Photo by Nick Schweitzer used with permission

This is the twelve in a series of blog posts about how we can learn about software architecture by studying and comparing it to the sport of Baseball. This series was inspired by the book Management by Baseball.

I noted a couple of years ago that baseball was one of the few or the only sport that allowed coaches on the field of play, referring to the fact that when a team is up to bat, two coaches are allowed on the field in coaches boxes. In addition, a pitching coach or manager is allowed to visit the pitcher’s mound when his team is in the field of play. They are almost always joined by the catcher during the conference on the mound, but they can be joined by players from the infield as well (as the photo above shows occasionally you can get all the players from the infield on the mound). The most common reasons for a manager to visit the mound are to:

  • Remove a pitcher from the game in favor of another pitcher
  • As a stall tactic to allow a pitcher in the bullpen time to warm up
  • Review the pitcher’s approach to the upcoming batter, especially when the batter is coming up as a pinch hitter
  • Coordinate the defense when there are runners on base
  • Calm the nerves of the pitcher in a big game situation You can sum up all of these specific reasons for visiting the mound as needing to make an adjustment to the game plan.
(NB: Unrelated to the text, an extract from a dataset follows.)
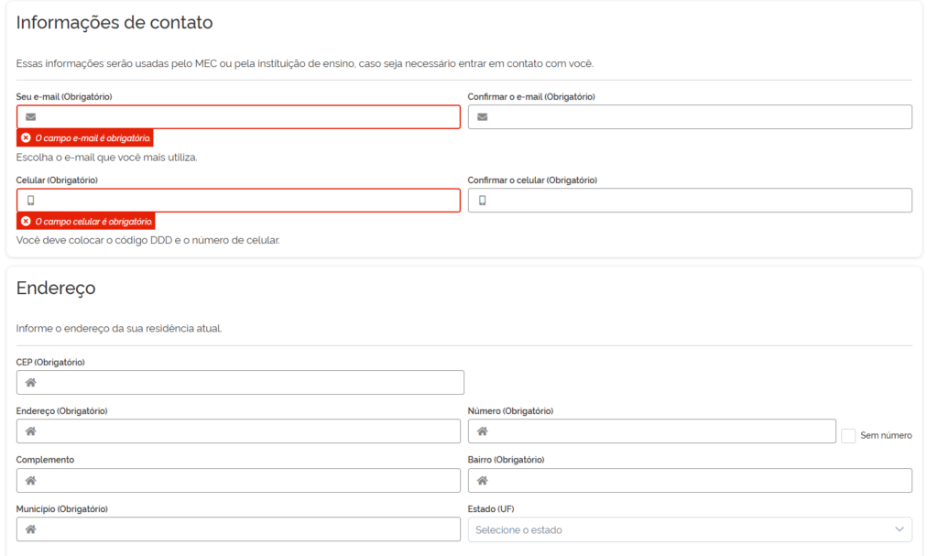Click home icon in CEP field

pos(30,383)
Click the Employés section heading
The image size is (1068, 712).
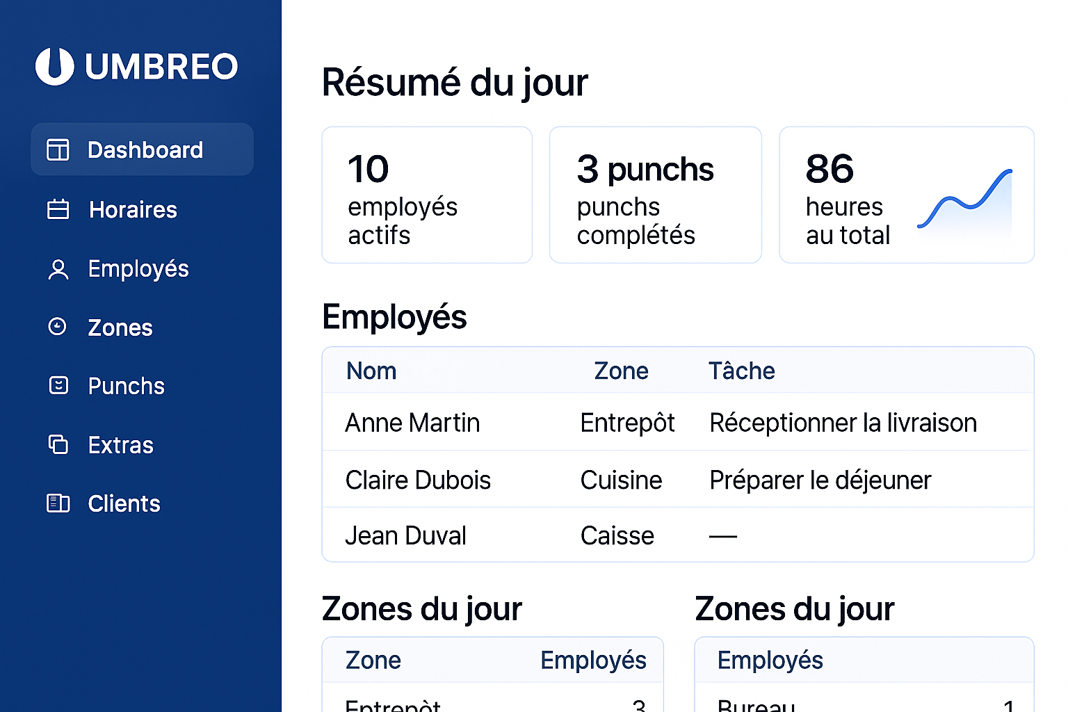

In this series I have always drawn the parallel between the baseball team’s managers and coaches with the architects on a software development project. I think of the players as the developers on the software development project. I don’t mean to say that the architect is a higher level than the developers; it is just that their role is different. The architect, like the baseball team’s manager, has to do a bunch of work upfront to line up the correct team and prepare them for the game. The developer, like the baseball players, play just as critical of a role (or maybe more critical) in the success during the game. What I have not spent much time discussing in this series is how the architect and the developers actually communicate with each other before and during the software development project. But the conference on the mound gives us a good chance to discuss how the developers and the architect can adjust the “game plan” during the project.

The team standup

I talked about Scrum a couple of years ago and I am still a fan of it, but the part that I have always liked the best was the daily scrum (sometimes called a team stand-up). A stand-up got its name from the fact that the meeting was so quick and to the point, that there was no need to even sit down. Even though traditionalists encourage the no sitting rule, it is often violated. The “meeting” is a ~10-15 minute check point where all of the team members come together, and when done in the most traditional fashion, it looks a lot like Nick’s photograph above. The main purpose of the stand-up is to frequently make sure that everyone on the team is on the same page and to identify any issues that need to be addressed. Quick issues can be addressed in the stand-up, but more complex issues are deferred for a follow-up with just a subset of the team. Scrum and other agile methodologies encourage this to be done on a daily basis, although in practice it can be adjusted to 3 or 4 times a week.

Not exactly like the conference on the mound

There is one key difference between the team stand-up and the conference on the mound in the game of baseball: frequency. The strength of the team stand-up is that you are meeting quite frequently (even if it is for just a short amount of time). That luxury is not afforded in baseball; you are only allowed to visit the mound once per inning. A subsequent visit to the mound requires the pitcher to be pulled from the game in favor of a relief pitcher. The purpose of this is to keep the game moving along, the game would get too long if they manager and other players were allowed to visit the mound as often as they wished. Fortunately as developers and architects we have the luxury of frequency.